> _Exercise aim_:
Output the full listing exactly as written, with no pictures in it.

> _Provided material_:

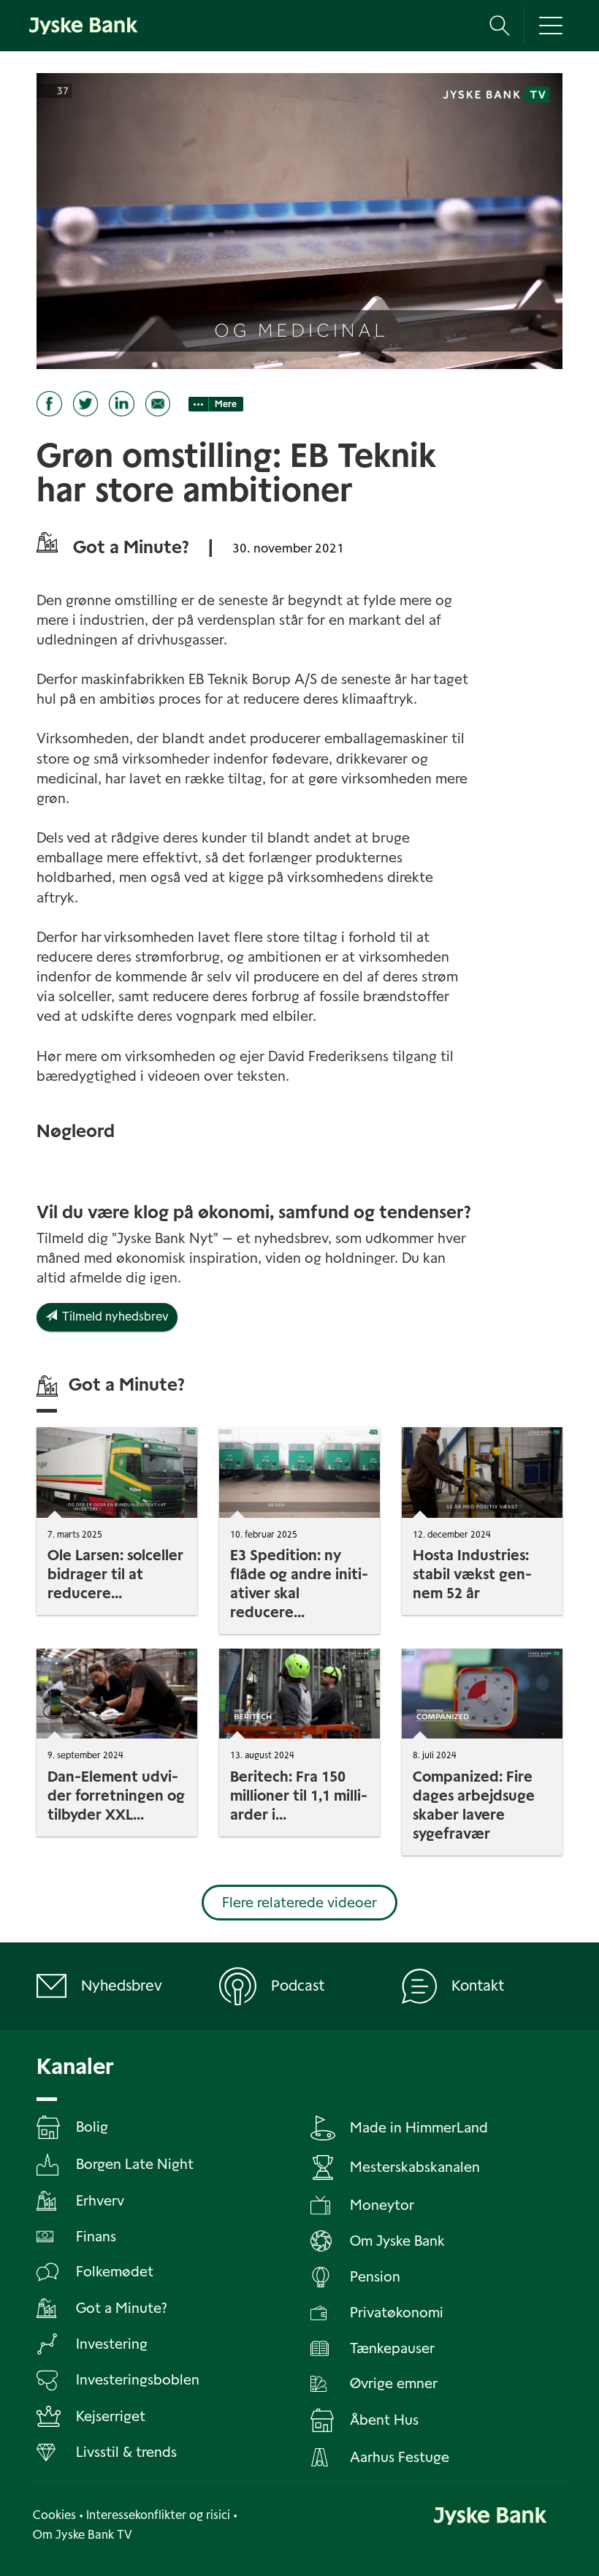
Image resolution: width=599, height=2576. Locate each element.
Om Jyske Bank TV (82, 2534)
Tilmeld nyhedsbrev (113, 1316)
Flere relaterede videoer (299, 1902)
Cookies (54, 2515)
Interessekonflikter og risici (158, 2515)
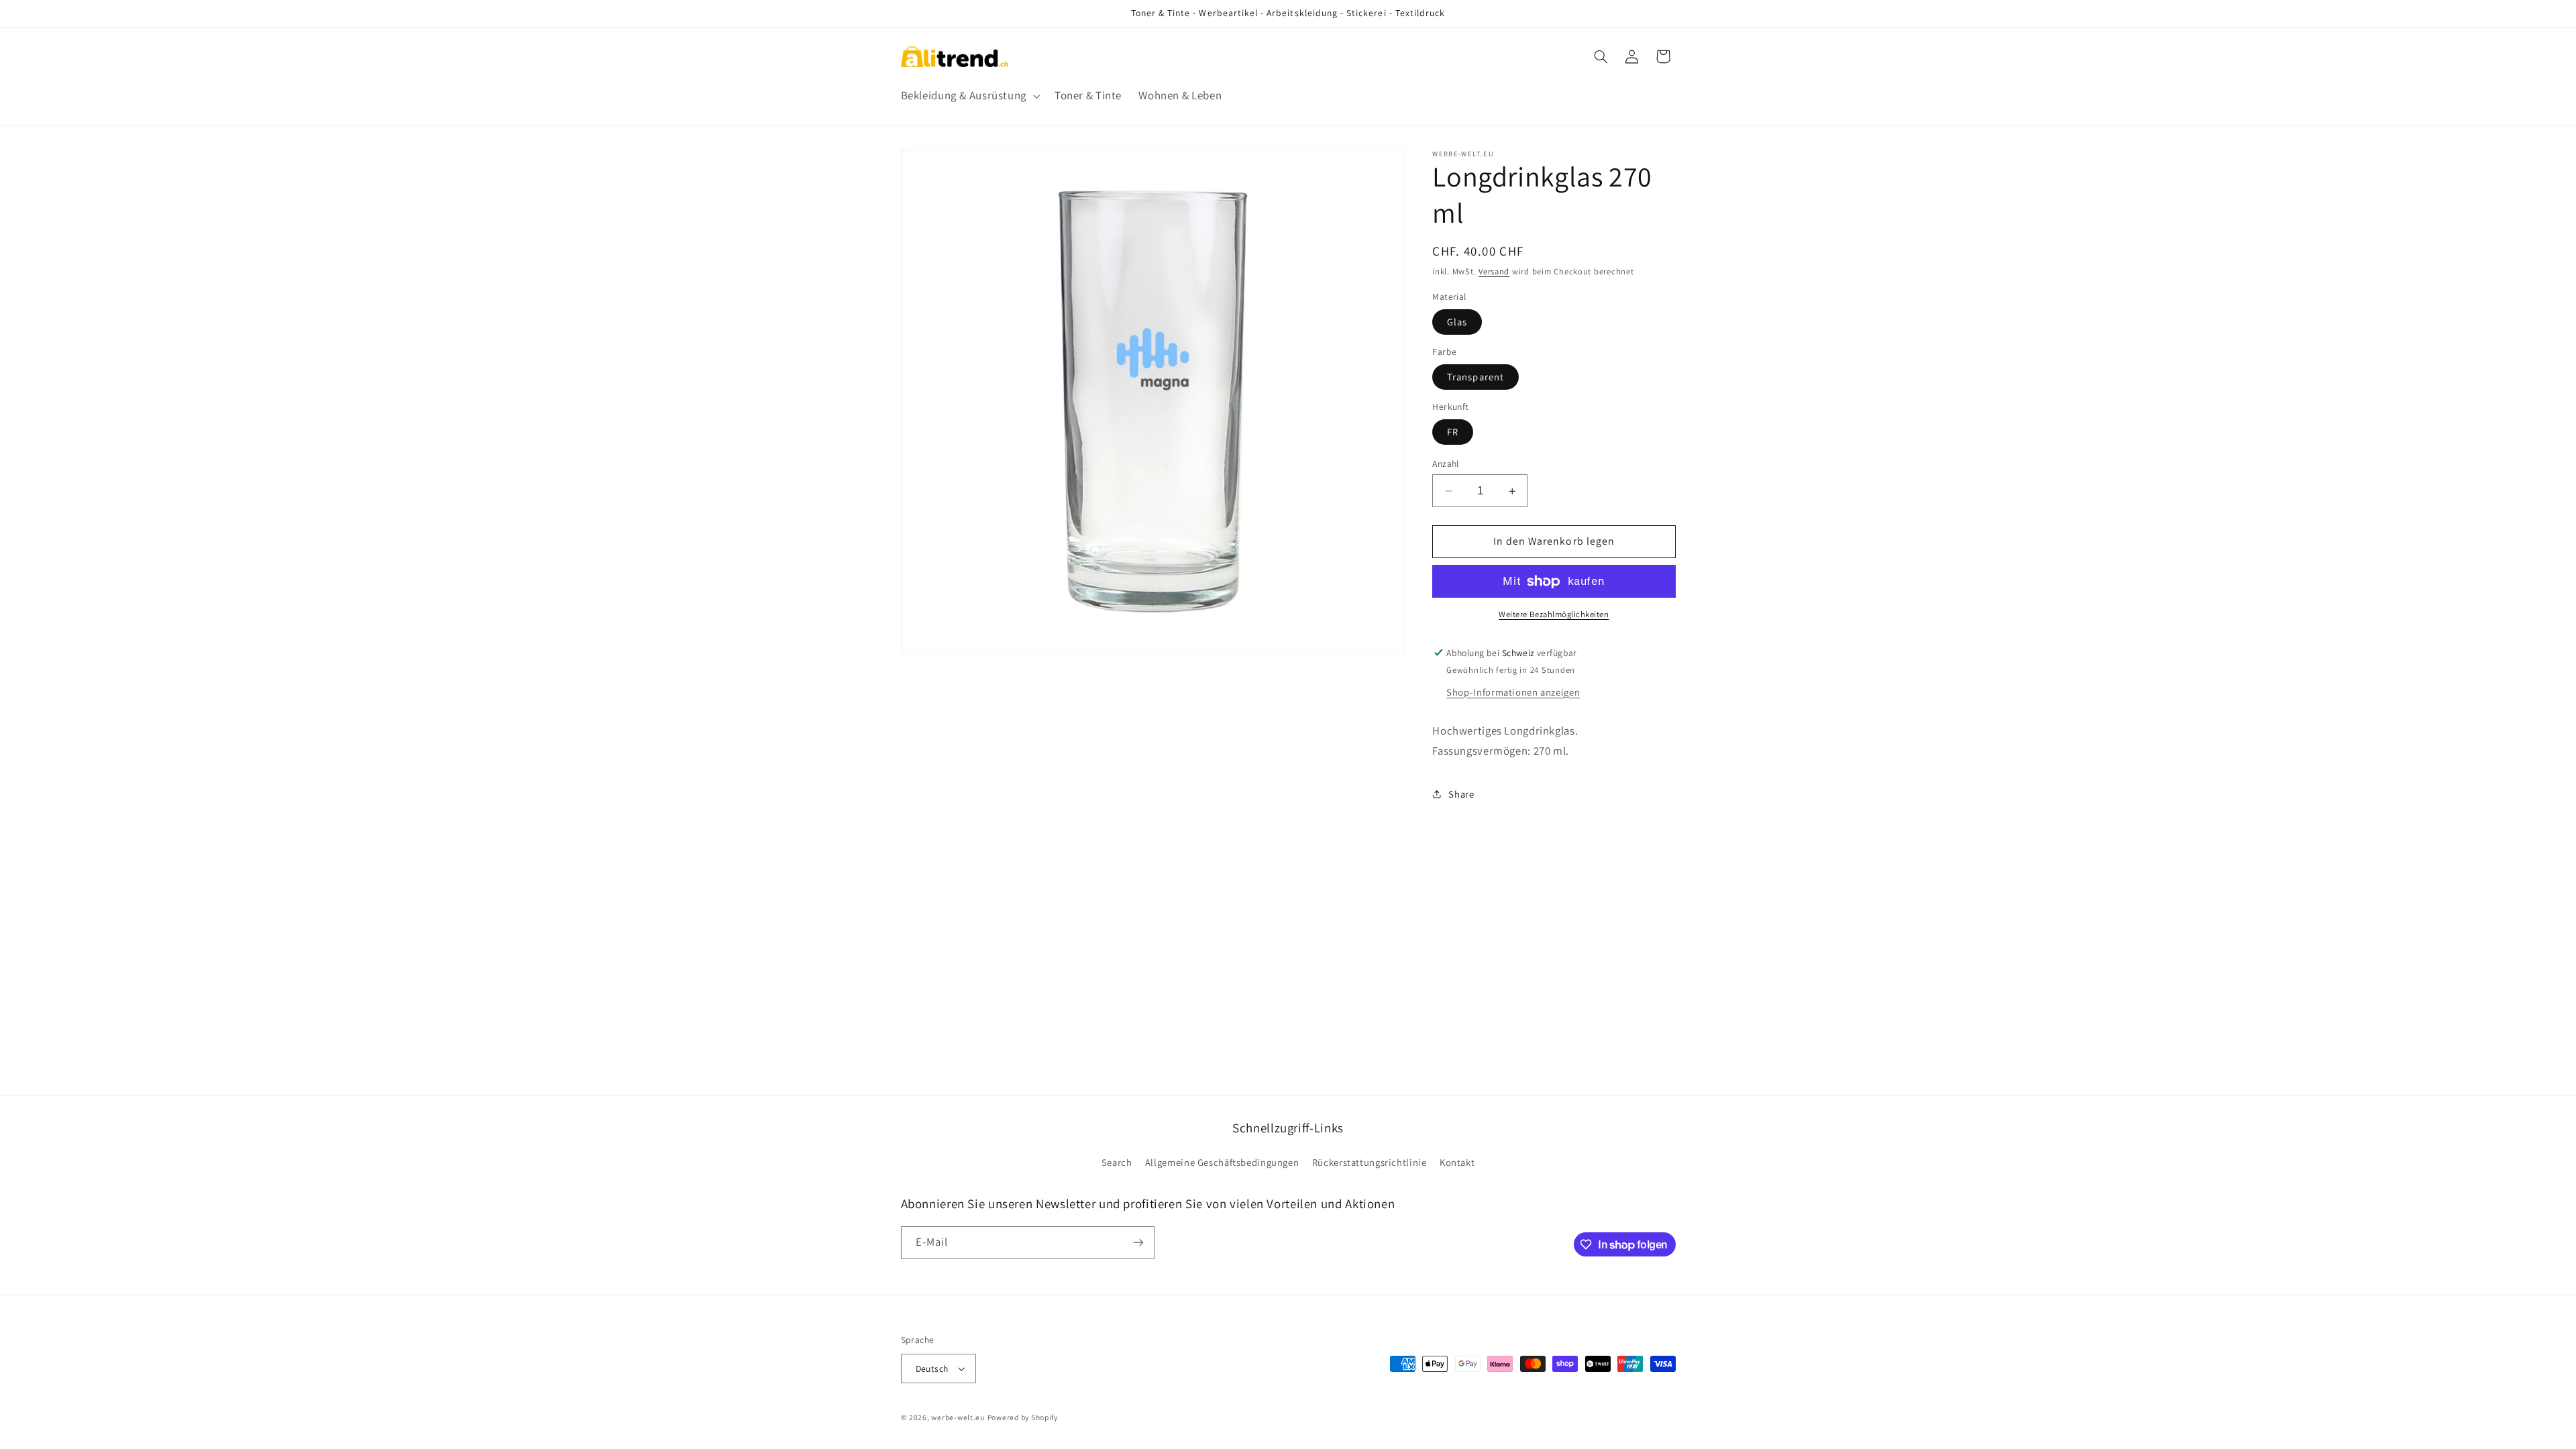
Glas (1457, 321)
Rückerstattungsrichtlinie (1369, 1162)
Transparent (1475, 376)
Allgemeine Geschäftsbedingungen (1222, 1162)
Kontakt (1457, 1162)
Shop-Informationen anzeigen (1513, 692)
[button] (969, 95)
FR (1452, 431)
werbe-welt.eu (958, 1417)
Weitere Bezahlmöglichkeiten (1554, 614)
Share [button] (1461, 794)
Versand (1494, 271)
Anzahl (1445, 464)
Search (1117, 1162)
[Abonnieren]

> _Output for this exercise_:
Image resolution: width=599, height=2576. Locate each element.
Om Jyske Bank TV (82, 2534)
Tilmeld nyhedsbrev (113, 1316)
Flere relaterede videoer (299, 1902)
Cookies (54, 2515)
Interessekonflikter og risici (158, 2515)
Glas (1457, 321)
Rückerstattungsrichtlinie (1369, 1162)
Transparent (1475, 376)
Allgemeine Geschäftsbedingungen (1222, 1162)
Kontakt (1457, 1162)
Shop-Informationen anzeigen (1513, 692)
[button] (969, 95)
FR (1452, 431)
werbe-welt.eu (958, 1417)
Weitere Bezahlmöglichkeiten (1554, 614)
Share [button] (1461, 794)
Versand (1494, 271)
Anzahl (1445, 464)
Search (1117, 1162)
[Abonnieren]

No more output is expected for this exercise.